Chapter ONE: The Sound of the Shell
The group dynamic of Ralph-Piggy-Jack becomes obvious in this chapter. The beast is mentioned for the first time and the boy with the ‘mulberry-mark’ is killed, unwittingly by the fire which gets out of control.

All boys are feeling the ‘smart of sunburn’, and the Choir is now ‘less of a group’ and have ‘discarded their cloaks’.
Piggy is ‘near but giving no help’
Ralph is talking to the group. He says the island is “uninhabited”
Jack “you need an army – for hunting.” Golding makes prominent the fact that he has a ‘knife’ and acts ‘challengingly’.
When Ralph speaks, we feel his childishness even as he takes charge: “There aren’t any grown-ups.” “We’ll have to have ‘Hands up’ like at school.”
Jack’s reaction is interesting: “We’ll have rules!” “Then when anyone breaks ‘em-”
“Whee-oh!” / “Wacco!” / “Boing!” / “Doink!”
[this childish language suggests pleasure in violence]

Piggy interrupts, talking about “the most important thing” – he points out that “Nobody knows where we are.”
Ralph: “But this is a good island” “it’s wizard”

The Beast
The mood is disturbed by one of the ‘littluns’: a ‘shrimp’ of a boy with a ‘mulberry-coloured birthmark’, who is ‘about to cry’ ‘in panic’.
Nudging him, the other littluns talk of: “the snake-thing” or “beastie”

How do the others react?
Ralph says the boy is “dreaming”; it’s a “nightmare” 
Yet, there is ‘no laughter’ 
Jack says, confusingly: “There isn’t a snake thing. But if there was we’d hunt it and kill it.” 
Ralph “But I tell you there isn’t a beast.” 

How do they reassure themselves?
Ralph says that they will be rescued, as “the Queen’s got a picture of this island.”
Then the boys all race to make a fire. Piggy complains at them hastily rushing to build a fire: “Like kids!” he said scornfully.’
As the boys are looking for fuel, Golding uses the semantic field of ‘decay’, ‘decayed’ ‘dead thing’, ‘grotesque’, ‘declining sun’ ‘rotten wood’
Ralph and Jack find a log which Ralph says is: “Almost too heavy.” Jack replies: “Not for the two of us.” [this is a sweet picture of co-operation and togetherness, which Golding immediately undermines. None of the boys know how to set fire to the wood they have collected]
‘the shameful knowledge grew in them’ ‘they did not know how to begin confession’ of their ‘incompetence’
Ralph blurts out: “Has anyone got any matches”
Jack: ‘His specs – use them as burning glasses!’
Piggy yells: “Give ‘em back! I can hardly see!”
Ralph: “That was no good” … “There wasn’t any smoke. Only flame.”
Piggy ‘We couldn’t keep a fire like that going.’
“A fat lot you tried” Jack says.
Simon tries to conciliate: “We used his specs.”
Jack “The conch doesn’t count on top of the mountain,” said Jack, “so you shut up.” [ironically, he then says:] “we’re not savages. We’re English; and the English are best at everything.”
Piggy speaks ‘with bitter realism’ “If I say anything … you say shut up’

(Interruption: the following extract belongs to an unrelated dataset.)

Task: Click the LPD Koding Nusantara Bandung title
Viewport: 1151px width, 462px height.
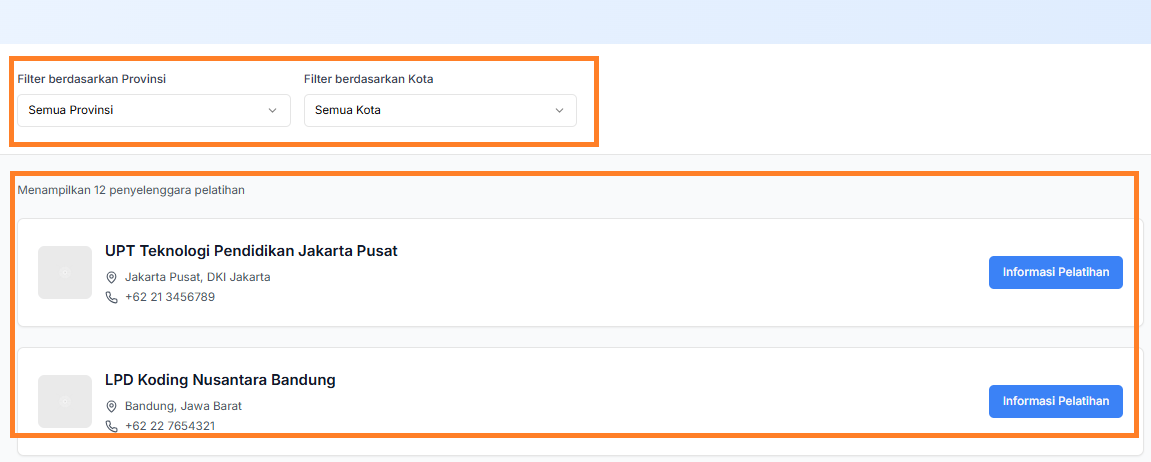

The Fire Gets out of Control
‘the fire laid hold on the forest and began to gnaw’ ‘a quarter of a mile square of forest was savage with smoke and flame’ The boys are silent ‘feeling the beginnings of awe at the power set free below them’
‘Piggy glanced nervously into hell’ “That was our firewood” We should “put first things first”
He says they should have built shelters first, and counted and named the little uns who were wandering near where the fire is now burning.
Piggy: “That little ‘un … him with the mark on his face, I don’t see him. Where is he now?”
the boys are ‘silent as death’ ‘A tree exploded in the fire like a bomb.’
‘The boys looked at each other fearfully’, ‘on the unfriendly side of the mountain’, Ralph speaks ‘as if in shame’
It is never established if the boy with the mulberry mark is killed, though we can assume that he is.